Pinging @dmsnell for insight into the issue and whether the above (or a variation of it) is an appropriate fix.

#5 @dmsnell
5 months ago

Thanks for the ping @costdev - I'll examine this. I thought we caught this early on before 6.2, and we solved it not by adjusting the index (something done to help avoid infinite loops), but by checking if the indices are valid numbers before using them.

@dmsnell
5 months ago

#6 @dmsnell
5 months ago

I've uploaded a new patch with the fix that checks the index before use and adds a number of other tests to the suite. Without the patch to the tag processor the <iframe src="… fails, but with the patch it succeeds.

Not sure how we missed this because it's the exact same kind of situation that we found on WordPress.com before the merge (and we fixed it), but I reviewed the other existing uses of strpos() and it looks like they are all guarded.

@dlh I've uploaded this patch because your PR is on your own git fork, which is fine, but I can't push to it. If you want you can adopt it in the PR.

#7 @dlh
5 months ago

  • Keywords has-patch added; needs-patch dev-feedback removed

Thanks, @costdev and @dmsnell! I've updated my PR with 58637.patch.

#8 @dlh
5 months ago

@dmsnell Would it be OK with you if I added this ticket to the 6.4 milestone?

#9 follow-up: @dmsnell
5 months ago

@dlh not only that, but I think it's fair to ask someone about adding this into 6.3 as a bug fix, because it is a real bug and this is a pointed bug fix.

@bernhard-reiter @azaozz thoughts here? if you're catching up, I'm sorry and not sure how we missed this one since it's essentially a replay of what we saw on WordPress.com before it was merged into Core, but I think this was the only place where such an oversight was made, or at least, on inspection this is the only place where we weren't checking for index-out-of-bounds before calling strpos() (that is, after that earlier fix months ago).

#10 in reply to: ↑ 9 @azaozz
5 months ago

  • Milestone changed from Awaiting Review to 6.3

Replying to dmsnell:

Sure.
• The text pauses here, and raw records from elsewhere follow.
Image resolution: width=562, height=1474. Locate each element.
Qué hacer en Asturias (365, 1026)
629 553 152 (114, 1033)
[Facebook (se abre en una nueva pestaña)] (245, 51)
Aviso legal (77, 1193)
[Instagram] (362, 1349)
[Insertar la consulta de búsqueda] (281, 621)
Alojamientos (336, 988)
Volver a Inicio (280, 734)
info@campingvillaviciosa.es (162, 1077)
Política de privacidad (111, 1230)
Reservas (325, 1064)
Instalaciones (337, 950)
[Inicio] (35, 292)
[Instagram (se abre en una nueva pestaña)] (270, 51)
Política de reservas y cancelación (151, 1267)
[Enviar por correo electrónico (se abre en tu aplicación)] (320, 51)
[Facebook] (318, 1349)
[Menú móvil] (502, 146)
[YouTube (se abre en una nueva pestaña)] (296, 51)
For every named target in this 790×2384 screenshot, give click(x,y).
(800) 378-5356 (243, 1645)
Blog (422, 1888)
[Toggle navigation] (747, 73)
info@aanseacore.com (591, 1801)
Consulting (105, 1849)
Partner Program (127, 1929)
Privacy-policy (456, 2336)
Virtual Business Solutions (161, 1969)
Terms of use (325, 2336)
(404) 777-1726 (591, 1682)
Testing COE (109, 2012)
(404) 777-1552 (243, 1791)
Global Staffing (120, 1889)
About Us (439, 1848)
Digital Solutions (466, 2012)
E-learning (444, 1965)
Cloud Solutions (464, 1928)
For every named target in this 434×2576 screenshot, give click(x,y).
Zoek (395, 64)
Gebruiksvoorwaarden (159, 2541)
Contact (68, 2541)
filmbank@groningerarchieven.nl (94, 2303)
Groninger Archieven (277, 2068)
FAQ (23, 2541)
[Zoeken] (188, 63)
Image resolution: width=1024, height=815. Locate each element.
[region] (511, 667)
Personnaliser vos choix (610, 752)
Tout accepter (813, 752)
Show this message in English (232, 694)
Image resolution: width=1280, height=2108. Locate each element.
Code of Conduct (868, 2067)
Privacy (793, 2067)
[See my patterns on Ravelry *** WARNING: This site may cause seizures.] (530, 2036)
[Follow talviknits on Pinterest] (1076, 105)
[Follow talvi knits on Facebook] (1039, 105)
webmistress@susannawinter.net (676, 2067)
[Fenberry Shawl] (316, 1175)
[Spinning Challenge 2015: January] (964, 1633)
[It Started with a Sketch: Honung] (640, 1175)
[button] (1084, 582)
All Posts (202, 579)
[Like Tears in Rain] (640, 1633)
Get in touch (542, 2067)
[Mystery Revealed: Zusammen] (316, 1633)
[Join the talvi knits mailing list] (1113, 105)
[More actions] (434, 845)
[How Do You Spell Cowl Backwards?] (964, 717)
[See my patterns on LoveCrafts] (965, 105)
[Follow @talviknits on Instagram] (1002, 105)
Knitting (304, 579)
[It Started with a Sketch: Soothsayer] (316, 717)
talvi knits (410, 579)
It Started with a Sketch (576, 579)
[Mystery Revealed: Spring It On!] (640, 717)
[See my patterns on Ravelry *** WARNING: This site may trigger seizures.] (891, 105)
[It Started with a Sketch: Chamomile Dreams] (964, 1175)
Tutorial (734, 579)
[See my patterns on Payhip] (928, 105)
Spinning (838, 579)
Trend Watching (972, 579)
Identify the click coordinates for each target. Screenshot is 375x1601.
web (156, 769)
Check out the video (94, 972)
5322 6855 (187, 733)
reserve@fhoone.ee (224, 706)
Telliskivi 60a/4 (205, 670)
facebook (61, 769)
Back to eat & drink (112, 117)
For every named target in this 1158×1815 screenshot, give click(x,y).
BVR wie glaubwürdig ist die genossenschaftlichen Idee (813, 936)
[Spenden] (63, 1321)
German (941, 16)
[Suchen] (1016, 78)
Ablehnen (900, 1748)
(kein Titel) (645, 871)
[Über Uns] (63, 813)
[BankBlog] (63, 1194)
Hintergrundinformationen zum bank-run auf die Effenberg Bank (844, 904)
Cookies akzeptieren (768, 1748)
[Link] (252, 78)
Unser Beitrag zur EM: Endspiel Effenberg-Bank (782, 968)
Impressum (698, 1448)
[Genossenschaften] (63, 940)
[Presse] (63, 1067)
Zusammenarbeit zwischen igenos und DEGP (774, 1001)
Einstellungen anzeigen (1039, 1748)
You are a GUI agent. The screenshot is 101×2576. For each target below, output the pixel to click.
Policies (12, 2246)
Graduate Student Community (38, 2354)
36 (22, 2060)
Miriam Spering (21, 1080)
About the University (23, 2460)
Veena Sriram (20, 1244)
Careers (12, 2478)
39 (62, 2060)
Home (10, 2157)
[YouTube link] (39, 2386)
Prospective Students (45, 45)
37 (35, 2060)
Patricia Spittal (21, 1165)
It's a bugfix with a patch that fixes a (very?) rare fatal error. The patch looks good here, will test a bit more and commit.

#11 @azaozz
5 months ago

  • Owner set to azaozz
  • Resolution set to fixed
  • Status changed from new to closed

In 56133:

HTML API: Fix a fatal error when processing malformed document with unclosed attribute.

Props: dlh, costdev, dmsnell.
Fixes: #58637.

#13 @dmsnell
5 months ago

Thank you all!

Note: See TracTickets for help on using tickets.